The Effect of Jealousy
Phaedra lingers in the folly of misplaced desire, illustrating the consequences of love gone wrong. The titular character, Phaedra, longs for a man she cannot have and should not want. Her lust for her stepson, Hippolytus, disgusts her, yet she cannot seem to rid herself of these unwanted desires. Although she tries to appear cold and cruel, her callous visage hides a deep well of unrequited feelings. After mistakenly learning of her husband's death, Phaedra feels that her desires, which she has kept well hidden, might finally be satisfied. However, the revelation of Hippolytus’s love for Aricia, a beautiful Athenian princess, upends Phaedra's romanticized idealization and sends her reeling. Infuriated by Hippolytus’s rejection and driven mad by the knowledge of a competitor, Phaedra’s anger and embarrassment lead her down immoral paths.

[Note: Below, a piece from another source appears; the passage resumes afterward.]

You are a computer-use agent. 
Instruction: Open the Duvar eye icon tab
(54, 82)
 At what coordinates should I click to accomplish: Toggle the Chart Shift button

Jealousy and unrequited love are the driving forces motivating the critical action in the play. These intense emotions consume Phaedra’s mind, driving her to tout blatant lies as truth, accuse innocent men of horrible crimes, and unintentionally orchestrate death and destruction. For the simple crime of not returning her affections and loving another, Hippolytus dies a painful death. His lover, Aricia, is bereft, stricken with grief for the life they might have shared. Theseus, who stubbornly refused to listen to his son's declarations of innocence, must share the burden of Hippolytus's death. Phaedra’s jealousy eroded her connection to morality, permitting her to act in ways that do not align with her code of values. At the end of the play, she takes her own life out of shame and guilt, knowing that she acted out of vengeful envy. It is a didactic message, warning readers about the dangers of acting irrationally in response to such strong, anger-fueled emotions.